Flávio também resolveu adotar recentemente as transmissões ao vivo, que se transformaram em uma das principais ferramentas para responder a crises e falar diretamente com os apoiadores, reproduzindo um modelo consolidado por Bolsonaro durante a Presidência. Em uma live recente, organizada após decisão de Moraes que restringiu por 90 dias as visitas ao pai, o senador apareceu em uma sacada no Rio de Janeiro, tendo apenas uma bandeira do Brasil ao fundo.
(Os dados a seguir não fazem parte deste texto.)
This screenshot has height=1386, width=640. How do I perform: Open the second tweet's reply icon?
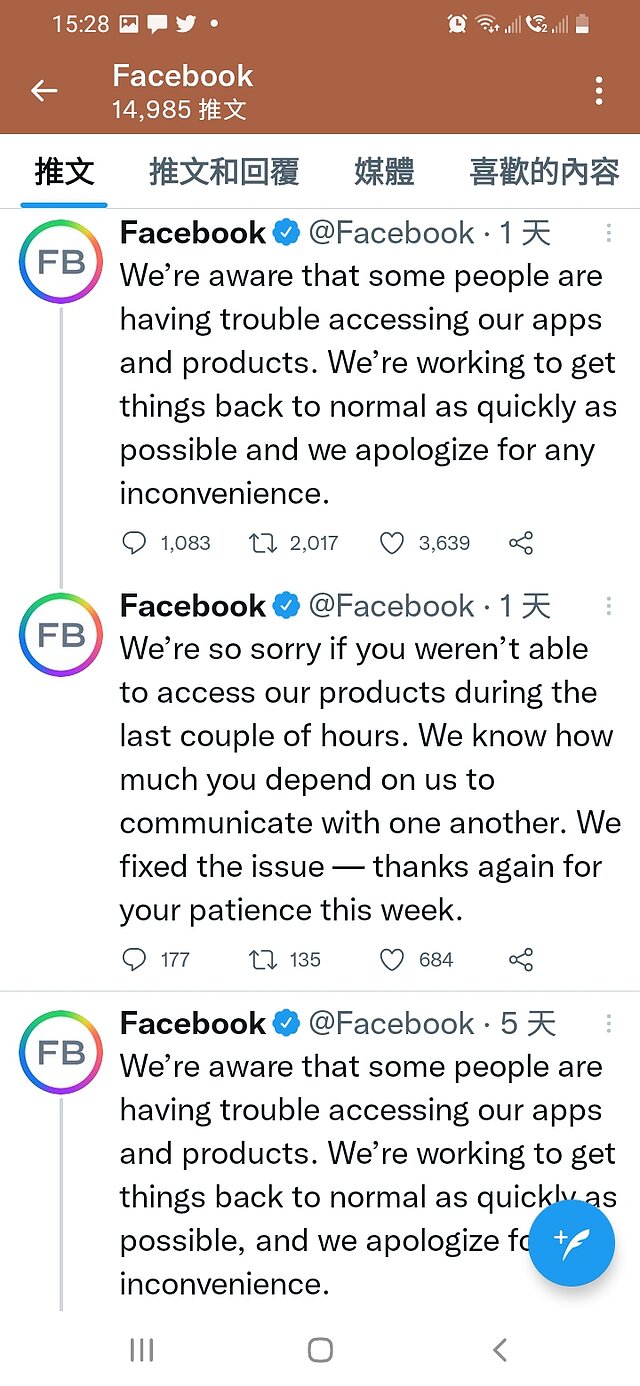coord(134,960)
O cenário improvisado e o formato mais espontâneo foram comemorados por integrantes da equipe, que notaram maior engajamento na ofensiva, e foi repetido na semana seguinte durante uma live com Daniella Marques, cotada a vice, para apresentar o plano de governo voltado ao público feminino. A ex-presidente da Caixa, no entanto, é filiada ao Republicanos, o que condiciona a composição da chapa a um acordo partidário.
O diagnóstico positivo sobre a tática, porém, está longe de ser unânime. A repercussão das declarações sobre as urnas eletrônicas provocou incômodo na cúpula do PL e ampliou a discussão sobre os rumos da campanha. A leitura predominante entre dirigentes do partido é que o senador errou ao retomar um tema que levou seu pai à inelegibilidade e que pouco contribui para ampliar o eleitorado de Flávio.
Aliados de fora da sigla também vocalizaram abertamente críticas à postura do senador. Tarcísio de Freitas (Republicanos), governador de São Paulo, estado tratado como prioritário para a campanha, reafirmou “confiar nas urnas” e cobrou que se discutam projetos.
— É importante olhar o que o Brasil vai precisar, sair dessa discussão que não vai levar a lugar nenhum e começar a pensar em projetos — disse Tarcísio na noite de ontem, na comemoração dos 25 anos da BandNews TV.